AMD’s current approach to Raytracing does support everything that is covered via Microsoft’s DXR 1.0 and 1.1 versions, however, anything that is custom or proprietary to Nvidia RTX will not be supported on AMD’s version of raytracing. This is sort of a wild west approach to raytracing as it now introduces an additional factor into the question “Does this game support Raytracing?” as now we have to know which version of raytracing does the game actually work best with. More and more games should work well with AMD’s approach though, as the RDNA 2 GPUs inside the consoles also use a similar form of raytracing as AMD’s desktop graphics cards.
DLSS or Deep Learning Super Sampling is one of the best features that came with the release of the RTX graphics cards in 2018. This feature smartly upscales an image that has been rendered at a lower resolution to provide much better performance with little to no loss in visual quality. We have already explained the ins-and-outs of DLSS in this article, but the long and short of it is, it is a great feature for gamers that delivers more FPS at roughly the same visual quality.
AMD has currently no alternative to DLSS (which is Nvidia’s proprietary technology), however, it is planning to release an alternative soon. AMD claims that its alternative will perform similarly to DLSS but that would be interesting to test because unlike Nvidia, AMD has no hardware Tensor or Deep Learning cores to compute all that upscaling information. Nvidia also uses a supercomputer to handle most of the computations regarding DLSS which it then communicates to the graphics card and enables the upscaling features. It does not seem like AMD will go down that route at this point in time.
Competing with the very best
Whether AMD wins or loses against Nvidia, it is clear that the actual winners in this generation are actually the gamers. AMD is finally competing at the very high-end with Nvidia. It is hard to even remember the last time that they had the highest-performing single GPU on the market. Nvidia has been pretty dominant in this department and, unlike Intel, they have not been complacent either. AMD is giving strict competition to Nvidia for this generation and that leads to more choices and options for the gamers. If AMD manages to optimize its Raytracing performance and deliver a solid DLSS competitor, they might even make a more compelling option for gamers than Nvidia’s top offerings. Meanwhile, gamers on older AMD cards like the RX 400 or 500 series or RX Vega cards will enjoy a massive jump in performance and quality-of-life features if they choose to upgrade to the RDNA 2 based cards.

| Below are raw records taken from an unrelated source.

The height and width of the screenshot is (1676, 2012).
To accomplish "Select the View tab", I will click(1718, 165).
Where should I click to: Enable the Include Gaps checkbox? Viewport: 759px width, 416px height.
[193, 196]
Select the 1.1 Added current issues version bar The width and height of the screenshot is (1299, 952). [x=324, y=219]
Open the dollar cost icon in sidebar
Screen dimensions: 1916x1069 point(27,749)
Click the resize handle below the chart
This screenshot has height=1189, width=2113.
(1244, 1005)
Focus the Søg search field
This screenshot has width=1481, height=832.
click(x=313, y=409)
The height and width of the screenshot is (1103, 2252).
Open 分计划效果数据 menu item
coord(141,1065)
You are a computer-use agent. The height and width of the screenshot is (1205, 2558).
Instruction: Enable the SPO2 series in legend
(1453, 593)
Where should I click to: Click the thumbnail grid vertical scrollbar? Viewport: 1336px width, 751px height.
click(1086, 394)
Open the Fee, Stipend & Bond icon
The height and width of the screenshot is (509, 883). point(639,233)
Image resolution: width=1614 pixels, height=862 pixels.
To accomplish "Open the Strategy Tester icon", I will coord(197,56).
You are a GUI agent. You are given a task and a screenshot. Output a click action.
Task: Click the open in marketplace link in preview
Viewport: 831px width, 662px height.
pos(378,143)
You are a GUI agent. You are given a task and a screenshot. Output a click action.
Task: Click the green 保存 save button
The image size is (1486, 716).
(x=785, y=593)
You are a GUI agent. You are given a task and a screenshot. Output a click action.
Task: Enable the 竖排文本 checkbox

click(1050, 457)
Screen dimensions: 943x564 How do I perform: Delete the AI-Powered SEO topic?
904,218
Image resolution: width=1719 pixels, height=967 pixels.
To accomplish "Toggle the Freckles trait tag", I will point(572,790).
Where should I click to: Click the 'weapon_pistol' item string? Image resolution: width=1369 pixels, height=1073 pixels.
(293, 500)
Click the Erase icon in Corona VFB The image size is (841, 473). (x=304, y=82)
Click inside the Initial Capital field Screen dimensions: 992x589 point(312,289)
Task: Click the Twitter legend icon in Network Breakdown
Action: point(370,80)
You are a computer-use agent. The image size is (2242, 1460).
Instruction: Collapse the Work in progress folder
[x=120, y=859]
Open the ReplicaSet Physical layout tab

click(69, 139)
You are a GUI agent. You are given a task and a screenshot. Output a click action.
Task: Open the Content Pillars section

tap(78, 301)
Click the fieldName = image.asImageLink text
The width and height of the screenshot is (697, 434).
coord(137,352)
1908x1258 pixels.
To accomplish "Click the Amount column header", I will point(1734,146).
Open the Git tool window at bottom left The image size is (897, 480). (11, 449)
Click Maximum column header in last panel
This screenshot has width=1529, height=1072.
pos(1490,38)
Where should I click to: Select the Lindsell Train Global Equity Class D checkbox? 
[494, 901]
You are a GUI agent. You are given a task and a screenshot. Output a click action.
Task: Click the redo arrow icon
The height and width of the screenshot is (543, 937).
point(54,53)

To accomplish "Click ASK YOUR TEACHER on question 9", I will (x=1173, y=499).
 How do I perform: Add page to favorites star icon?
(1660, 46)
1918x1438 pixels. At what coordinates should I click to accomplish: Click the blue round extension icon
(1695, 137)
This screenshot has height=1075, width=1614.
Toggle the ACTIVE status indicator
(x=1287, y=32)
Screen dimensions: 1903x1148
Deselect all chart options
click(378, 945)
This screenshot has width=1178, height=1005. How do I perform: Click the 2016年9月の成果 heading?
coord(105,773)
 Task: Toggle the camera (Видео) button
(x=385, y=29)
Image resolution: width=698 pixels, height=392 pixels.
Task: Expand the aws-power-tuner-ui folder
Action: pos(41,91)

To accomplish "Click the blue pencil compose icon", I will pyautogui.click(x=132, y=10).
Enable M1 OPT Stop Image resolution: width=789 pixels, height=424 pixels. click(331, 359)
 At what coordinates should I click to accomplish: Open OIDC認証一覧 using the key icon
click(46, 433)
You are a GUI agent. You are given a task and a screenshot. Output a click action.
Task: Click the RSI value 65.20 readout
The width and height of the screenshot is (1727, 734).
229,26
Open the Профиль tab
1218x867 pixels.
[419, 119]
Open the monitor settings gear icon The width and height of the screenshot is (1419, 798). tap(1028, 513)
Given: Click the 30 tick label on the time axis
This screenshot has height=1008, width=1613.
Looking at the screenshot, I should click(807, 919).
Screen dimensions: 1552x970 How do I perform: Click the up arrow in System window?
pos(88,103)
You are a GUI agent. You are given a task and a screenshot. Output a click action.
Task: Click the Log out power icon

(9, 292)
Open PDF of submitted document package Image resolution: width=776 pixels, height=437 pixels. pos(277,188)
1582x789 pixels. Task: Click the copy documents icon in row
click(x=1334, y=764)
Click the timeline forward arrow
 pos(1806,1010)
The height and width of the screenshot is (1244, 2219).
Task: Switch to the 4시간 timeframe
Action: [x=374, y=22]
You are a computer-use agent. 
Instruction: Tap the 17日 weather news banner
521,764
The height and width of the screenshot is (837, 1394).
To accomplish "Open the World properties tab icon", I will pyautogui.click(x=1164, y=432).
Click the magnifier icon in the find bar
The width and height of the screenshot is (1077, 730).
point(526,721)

AMD’s RDNA 2 architecture took the existing solid baseline set by the RDNA architecture and improved upon it significantly, adding quality features like Raytracing support, Rage mode, and Smart Access Memory along the way. These features make the RX 6000 series of cards an extremely competitive option to Nvidia’s top offerings, and with some further optimization in the raytracing department, AMD might even take the overall lead in pure gaming performance. Overall, this generation is a win for the gamers as this competition between Nvidia and AMD is leading to the release of extremely solid products from both sides at competitive prices.